[WORK INSTRUCTIONS] Give the data again word for word; drop the pictures.

[Stored data entries]
BEGIN
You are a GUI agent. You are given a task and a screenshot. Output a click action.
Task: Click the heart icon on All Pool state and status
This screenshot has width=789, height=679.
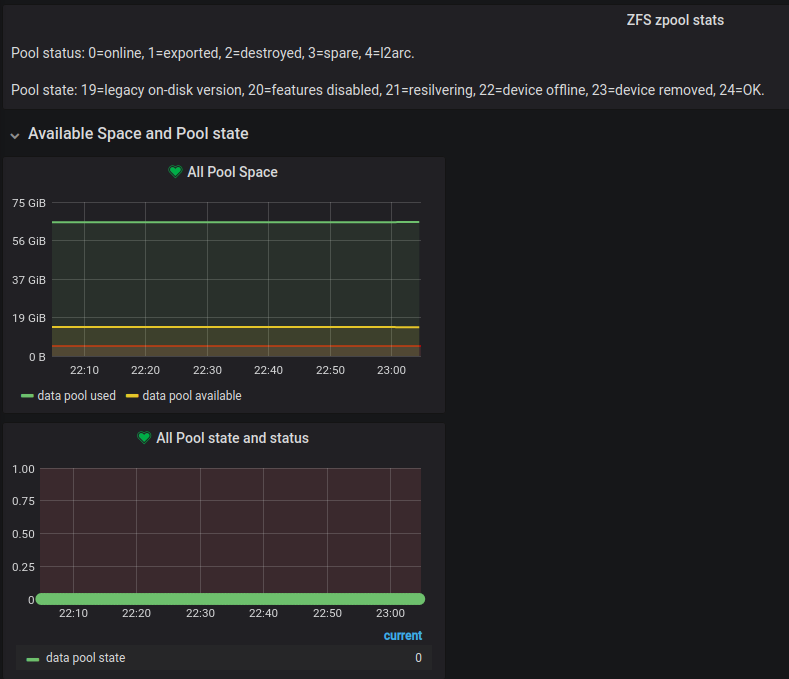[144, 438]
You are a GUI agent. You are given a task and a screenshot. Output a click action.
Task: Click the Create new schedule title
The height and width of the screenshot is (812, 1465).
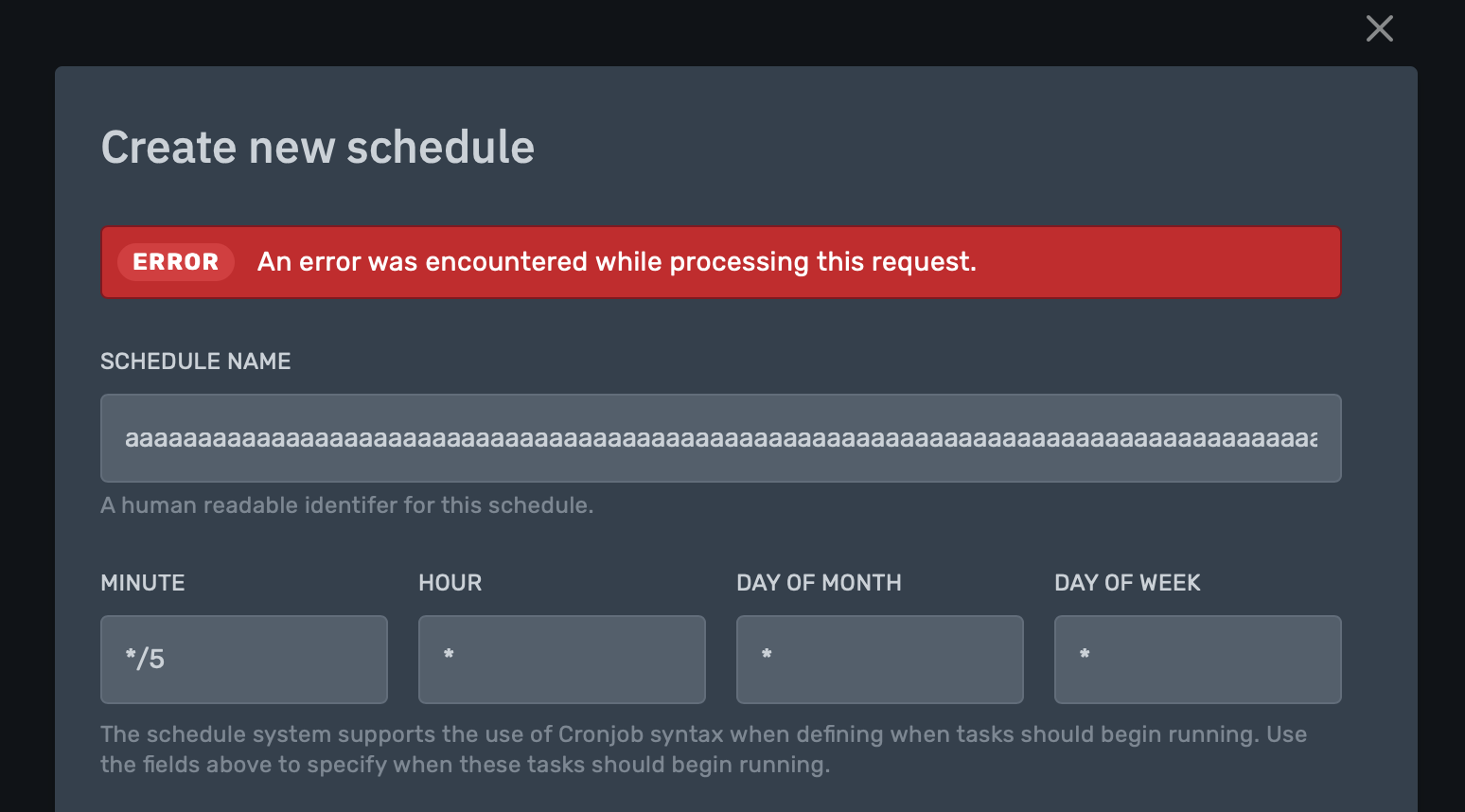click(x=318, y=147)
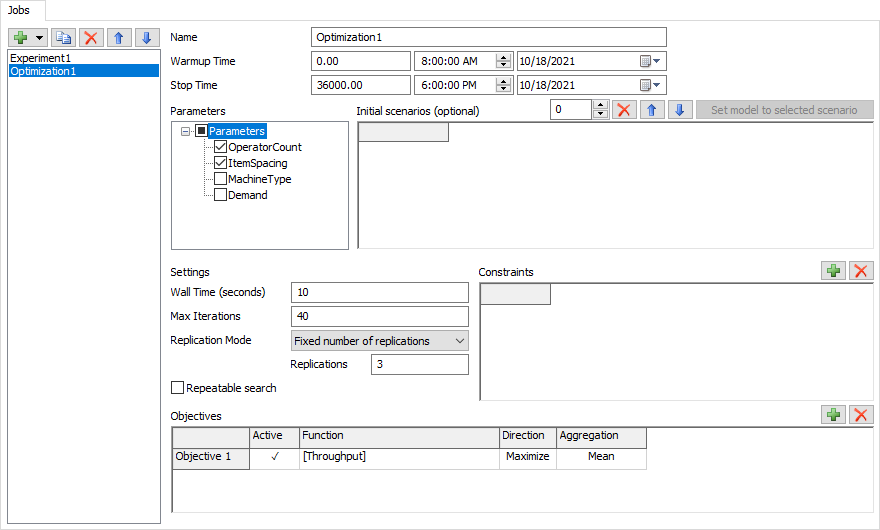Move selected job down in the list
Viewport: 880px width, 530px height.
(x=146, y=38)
END
[RESPONSE TO THIS TASK]
You are a GUI agent. You are given a task and a screenshot. Output a click action.
Task: Click the heart icon on All Pool state and status
This screenshot has width=789, height=679.
[144, 438]
You are a GUI agent. You are given a task and a screenshot. Output a click action.
Task: Click the Create new schedule title
The height and width of the screenshot is (812, 1465).
click(x=318, y=147)
Move selected job down in the list
Viewport: 880px width, 530px height.
(x=146, y=38)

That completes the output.